Analysis 1.4: Recovery time (clinical), as measured by study authors
For the subgroup of studies evaluating ivermectin as an outpatient treatment for COVID-19 infection, low certainty evidence suggests that ivermectin may reduce recovery time compared with no ivermectin treatment by about a day (2 studies, 176 participants; MD - 1.06, 95% CI -1.63 to -0.49).
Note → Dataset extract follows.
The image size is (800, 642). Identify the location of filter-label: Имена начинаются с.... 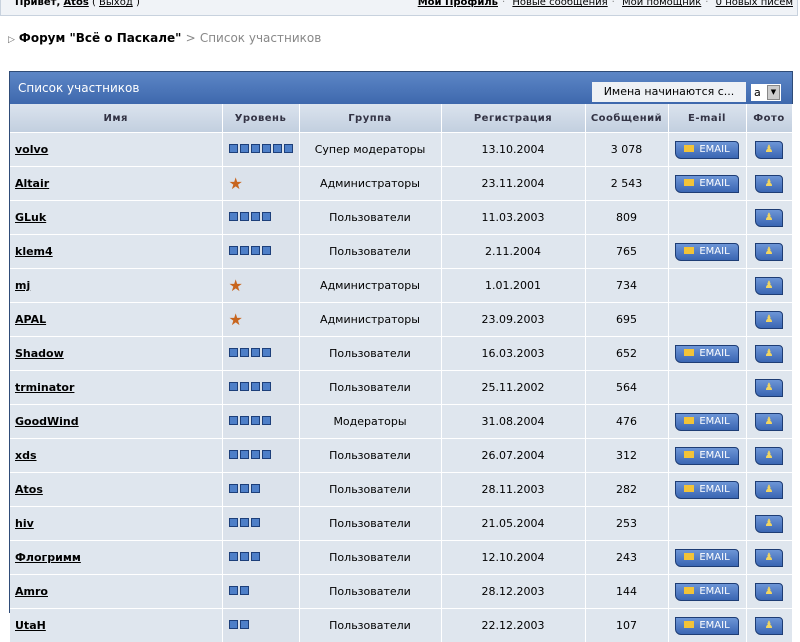
(669, 92).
Although the effect is consistent across the two studies in this subgroup, the evidence was downgraded for imprecision1 and study design limitations. Evidence on the effect of ivermectin on recovery time among people treated in hospital (subgroup analysis 1.4.2 and 1.4.3 in the forest plot below) similarly require more data to improve the certainty of this evidence.
Analysis 1.5: Recovery time to a negative PCR test Low certainty evidence from two studies among outpatients suggests that ivermectin may reduce the time to a negative PCR test by about two days compared with no ivermectin treatment (2 studies, 186 participants; MD -1.88, 95% CI -3.62 to -0.15). The evidence was downgraded for imprecision and study design limitations.
Analysis 1.6: Length of hospital stay
The evidence presented here is based on a sensitivity analysis whereby study data at high risk of bias (Elgazzar 2020) were excluded pending author query. The resulting low certainty evidence suggests that ivermectin may reduce the length of hospital stay by about a day in people with mild to moderate COVID-19 infection (2 studies, participants; MD -1.03, 95% CI -1.82 to -0.23; downgraded for study design limitations and imprecision)
Outcome 1.7: Admission to hospital (for treated outpatients) There were no data for this outcome.
Outcome 1.8. Admission to ICU or requiring ventilation
Low certainty evidence from a single OCT suggests that ivermectin may lead to potentially large reductions in the number of people with COVID-19 infections requiring ICU admission (248 participants; RR 0.11, 95% CI 0.01 to 0.80). The evidence for this outcome was downgraded due to design limitations and imprecision.
Outcome 1.9: Severe adverse events
These findings are of very low certainty. It is not possible to determine whether the two adverse events in the Mahmud 2020 study were due to ivermectin or doxycycline; however, esophagitis (the adverse event reported) is a known adverse effect associated with doxycycline. Non-severe adverse events were reported in a few studies but these data were not extracted.